Um exemplo é alguém que tem um amigo ou um empregado que sempre esteve presente e sempre o ajudou em sua vida. Destinar parte de seu patrimônio a essa pessoa quando vier a falecer pode ser uma forma de reconhecimento. Mas para que isso ocorra, será necessário um testamento, do contrário, os bens ficarão para os herdeiros necessários, de acordo com a ordem de sucessão.

O mesmo vale para instituições ou pessoas que você ajudou muito ou foi ajudado por ela. Deixar algo em seu benefício pode ser a garantia de amparo mesmo após o seu falecimento, desde que determinado em testamento.

Com base no documento, os bens do testador podem ser direcionados para pessoas jurídicas – que já estejam constituídas quando da sua morte ou que sejam determinadas a serem fundadas a partir do testamento.

Outra situação bastante frequente é quando uma pessoa tem imóveis ou outros bens, mas não tem nenhum herdeiro, ou apenas parentes muito distantes com quem sequer mantém contato. O testamento é a forma de direcionar este patrimônio a alguém da sua escolha.

O que pode fazer parte de um testamento?

De modo geral, as orientações presentes no testamento dizem respeito ao patrimônio do testador. No entanto, é possível discorrer sobre questões não financeiras, como o reconhecimento de filiação, a nomeação de tutores para os filhos, ou até mesmo a quitação de eventuais dividas a partir do patrimônio.

Nesta hora também que se pode determinar o usufruto de determinado imóvel a favor de alguém que o ocupa, mas que não é herdeiro do testador. Assim aquela tia que mora na casa poderá continuar lá, independente da vontade ou consentimento dos futuros herdeiros.

Os objetos de um testamento não têm definição de valor ou natureza. O testador pode deixar um livro, um quadro ou qualquer outro de seus pertences a quem desejar.

Mas um ponto é importante deixar claro: quem tem filhos, pais ou  marido/mulher só pode dispor 50% de seu patrimônio por testamento. A outra metade é chamada de “legítima” e será transmitida para esses herdeiros necessários.

Quem não pode ser beneficiado em testamento?

Para garantir que não haja influências sobre a livre vontade do testador, a legislação determina que o testamento não poderá beneficiar: o indivíduo que tenha escrito o documento a pedido do testador; aqueles que tenham assinado o documento como testemunha ou os profissionais que tenham contribuído para a elaboração do testamento.

Como podemos observar, o testamento é um instrumento de muita utilidade. O desconhecimento do assunto, e muitas vezes, o tabu de “não pensar em morte”, tornem o tema delicado e até evitado.

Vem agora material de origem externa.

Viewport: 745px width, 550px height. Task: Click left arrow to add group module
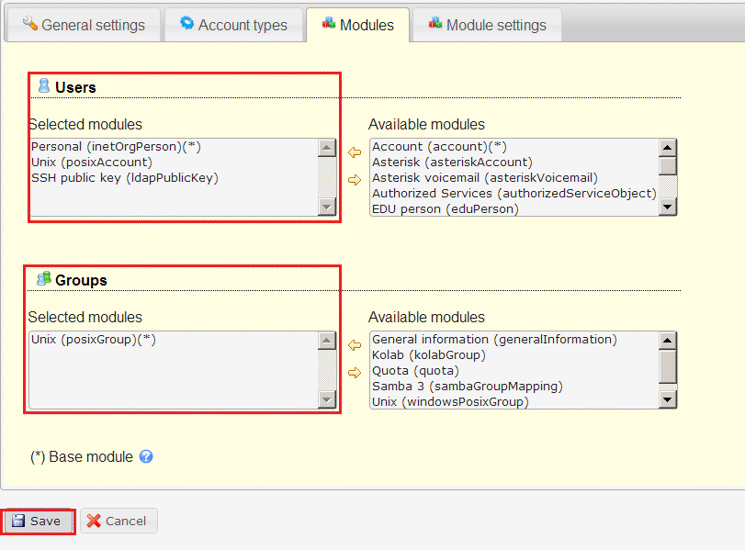(354, 345)
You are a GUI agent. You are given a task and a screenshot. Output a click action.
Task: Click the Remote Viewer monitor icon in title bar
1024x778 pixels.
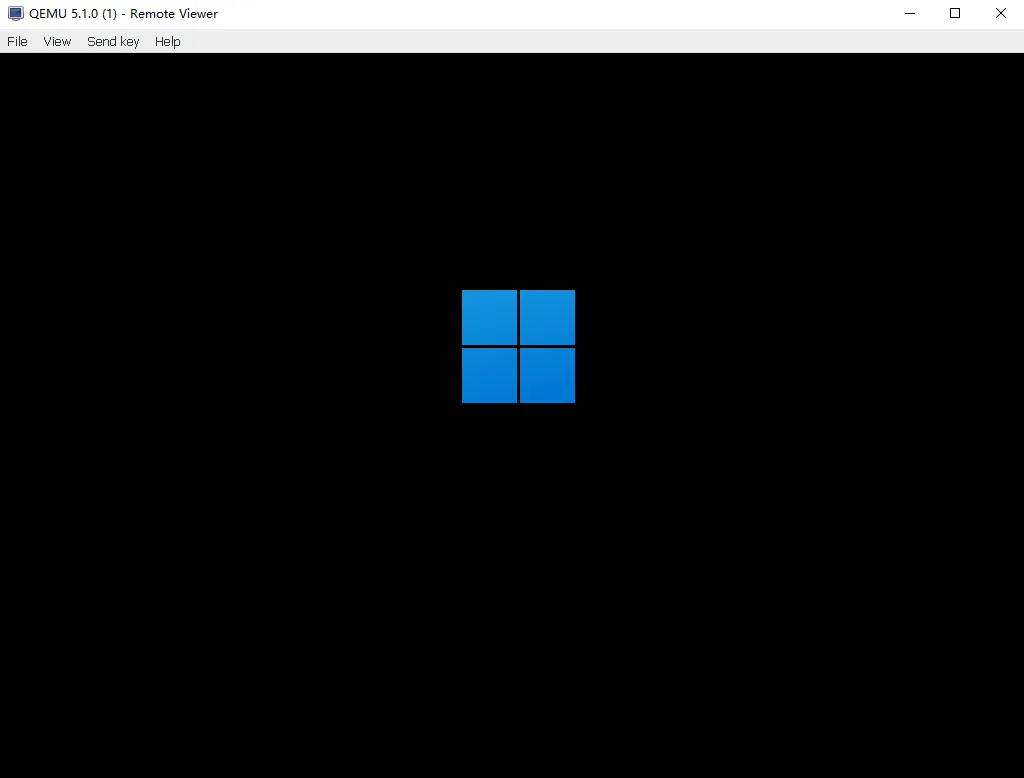(15, 14)
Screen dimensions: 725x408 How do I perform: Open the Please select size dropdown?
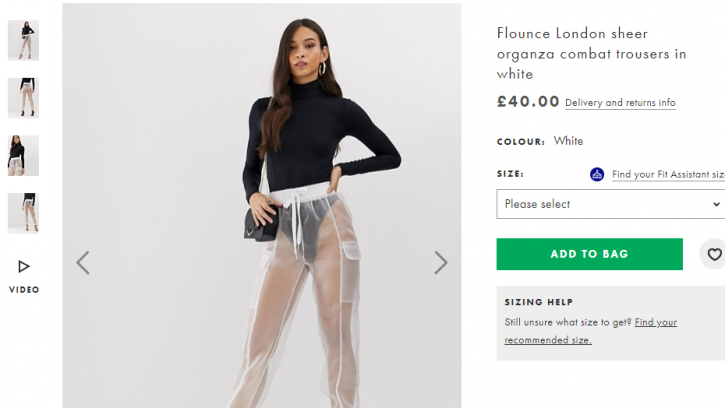[x=610, y=204]
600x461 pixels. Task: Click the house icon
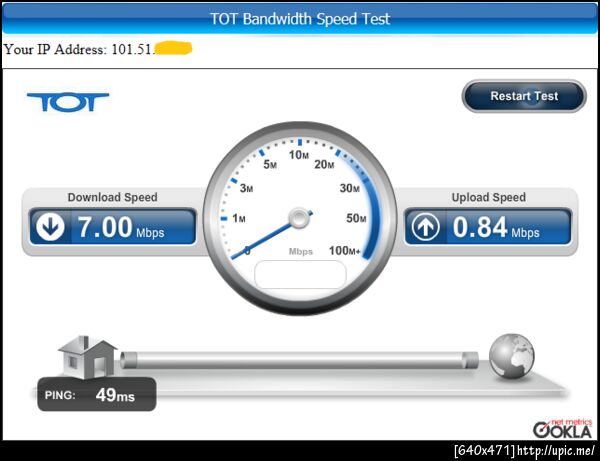coord(88,357)
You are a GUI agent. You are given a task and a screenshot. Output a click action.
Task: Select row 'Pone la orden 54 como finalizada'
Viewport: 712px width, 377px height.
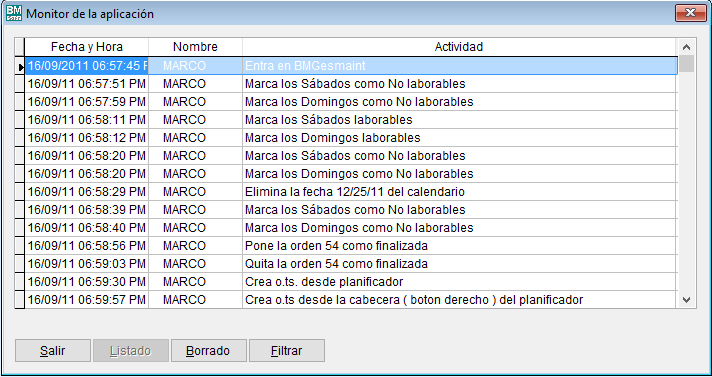tap(351, 246)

Como documento, o testamento é considerado simples, apesar de precisar seguir algumas regras determinadas pela legislação, tema que poderemos discorrer em um próximo post.

A principal orientação que fazemos é a de não deixar brechas para que o testamento seja invalidado, ou seja, não seja cumprido. Pense no assunto e busque a orientação de um profissional da sua confiança.